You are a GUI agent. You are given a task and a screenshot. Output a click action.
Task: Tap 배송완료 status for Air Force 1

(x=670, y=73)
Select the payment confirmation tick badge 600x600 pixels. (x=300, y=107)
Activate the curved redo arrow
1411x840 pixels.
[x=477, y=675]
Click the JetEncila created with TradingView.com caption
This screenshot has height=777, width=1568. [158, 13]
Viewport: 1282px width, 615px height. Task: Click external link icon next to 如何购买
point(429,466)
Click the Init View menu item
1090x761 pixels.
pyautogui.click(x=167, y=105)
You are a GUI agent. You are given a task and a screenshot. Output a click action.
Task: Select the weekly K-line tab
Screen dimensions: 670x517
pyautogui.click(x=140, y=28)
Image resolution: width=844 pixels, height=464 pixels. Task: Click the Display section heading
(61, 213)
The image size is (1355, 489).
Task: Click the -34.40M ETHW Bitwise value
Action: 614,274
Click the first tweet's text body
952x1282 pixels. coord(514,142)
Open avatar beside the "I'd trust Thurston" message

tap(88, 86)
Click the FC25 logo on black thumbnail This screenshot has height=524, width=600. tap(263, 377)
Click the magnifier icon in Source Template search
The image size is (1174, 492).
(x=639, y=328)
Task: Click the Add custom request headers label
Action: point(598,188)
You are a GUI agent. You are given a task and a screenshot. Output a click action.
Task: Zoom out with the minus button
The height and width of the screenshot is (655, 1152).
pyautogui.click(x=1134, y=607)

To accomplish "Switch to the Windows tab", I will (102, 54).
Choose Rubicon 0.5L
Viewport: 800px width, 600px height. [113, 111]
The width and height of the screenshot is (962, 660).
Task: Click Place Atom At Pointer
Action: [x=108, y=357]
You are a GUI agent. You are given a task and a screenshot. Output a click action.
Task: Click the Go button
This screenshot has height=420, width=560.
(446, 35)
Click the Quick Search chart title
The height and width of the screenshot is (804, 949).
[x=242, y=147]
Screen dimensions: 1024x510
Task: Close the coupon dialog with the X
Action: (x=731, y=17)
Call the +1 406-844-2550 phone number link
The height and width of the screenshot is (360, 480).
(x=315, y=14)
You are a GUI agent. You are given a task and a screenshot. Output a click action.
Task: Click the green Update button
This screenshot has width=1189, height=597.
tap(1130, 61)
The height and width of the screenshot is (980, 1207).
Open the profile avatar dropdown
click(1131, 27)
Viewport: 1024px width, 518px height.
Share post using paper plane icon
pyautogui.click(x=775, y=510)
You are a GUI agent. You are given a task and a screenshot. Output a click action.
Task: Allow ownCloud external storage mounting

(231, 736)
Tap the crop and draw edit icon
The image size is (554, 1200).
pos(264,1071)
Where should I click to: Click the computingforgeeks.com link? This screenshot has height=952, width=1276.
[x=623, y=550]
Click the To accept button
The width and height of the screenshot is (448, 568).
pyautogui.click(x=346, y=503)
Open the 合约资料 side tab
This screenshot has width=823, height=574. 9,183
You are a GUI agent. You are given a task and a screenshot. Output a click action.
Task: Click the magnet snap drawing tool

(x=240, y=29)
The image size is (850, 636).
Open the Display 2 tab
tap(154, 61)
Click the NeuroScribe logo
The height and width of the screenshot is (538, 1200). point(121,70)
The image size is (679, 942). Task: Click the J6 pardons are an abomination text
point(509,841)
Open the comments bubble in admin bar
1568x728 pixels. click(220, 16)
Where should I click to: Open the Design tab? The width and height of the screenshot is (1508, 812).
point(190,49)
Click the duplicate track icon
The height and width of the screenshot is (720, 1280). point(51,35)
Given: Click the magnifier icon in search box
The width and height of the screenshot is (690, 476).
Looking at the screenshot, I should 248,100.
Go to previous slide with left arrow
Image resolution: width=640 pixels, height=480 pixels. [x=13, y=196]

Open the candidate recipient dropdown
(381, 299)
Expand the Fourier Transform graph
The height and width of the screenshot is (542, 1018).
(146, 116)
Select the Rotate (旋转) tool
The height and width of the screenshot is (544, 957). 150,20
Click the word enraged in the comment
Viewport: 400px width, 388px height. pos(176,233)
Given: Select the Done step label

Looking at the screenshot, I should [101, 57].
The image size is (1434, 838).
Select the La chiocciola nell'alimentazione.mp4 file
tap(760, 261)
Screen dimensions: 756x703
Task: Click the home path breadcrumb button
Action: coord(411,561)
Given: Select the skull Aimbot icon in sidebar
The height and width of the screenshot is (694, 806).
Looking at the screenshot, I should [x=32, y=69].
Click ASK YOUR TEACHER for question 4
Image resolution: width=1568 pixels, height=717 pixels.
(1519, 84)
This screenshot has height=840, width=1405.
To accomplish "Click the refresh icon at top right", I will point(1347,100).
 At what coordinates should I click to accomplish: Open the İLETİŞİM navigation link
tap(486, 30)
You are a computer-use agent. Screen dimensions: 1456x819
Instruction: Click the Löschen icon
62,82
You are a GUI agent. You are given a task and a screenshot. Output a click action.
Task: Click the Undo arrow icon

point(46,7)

============

- **Brief**
Using the data above, reproduce exactly the lines from the line that contains "Activate the curved redo arrow" through the line that contains "Task: Select the weekly K-line tab", including both.

- **Result**
Activate the curved redo arrow
1411x840 pixels.
[x=477, y=675]
Click the JetEncila created with TradingView.com caption
This screenshot has height=777, width=1568. [158, 13]
Viewport: 1282px width, 615px height. Task: Click external link icon next to 如何购买
point(429,466)
Click the Init View menu item
1090x761 pixels.
pyautogui.click(x=167, y=105)
You are a GUI agent. You are given a task and a screenshot. Output a click action.
Task: Select the weekly K-line tab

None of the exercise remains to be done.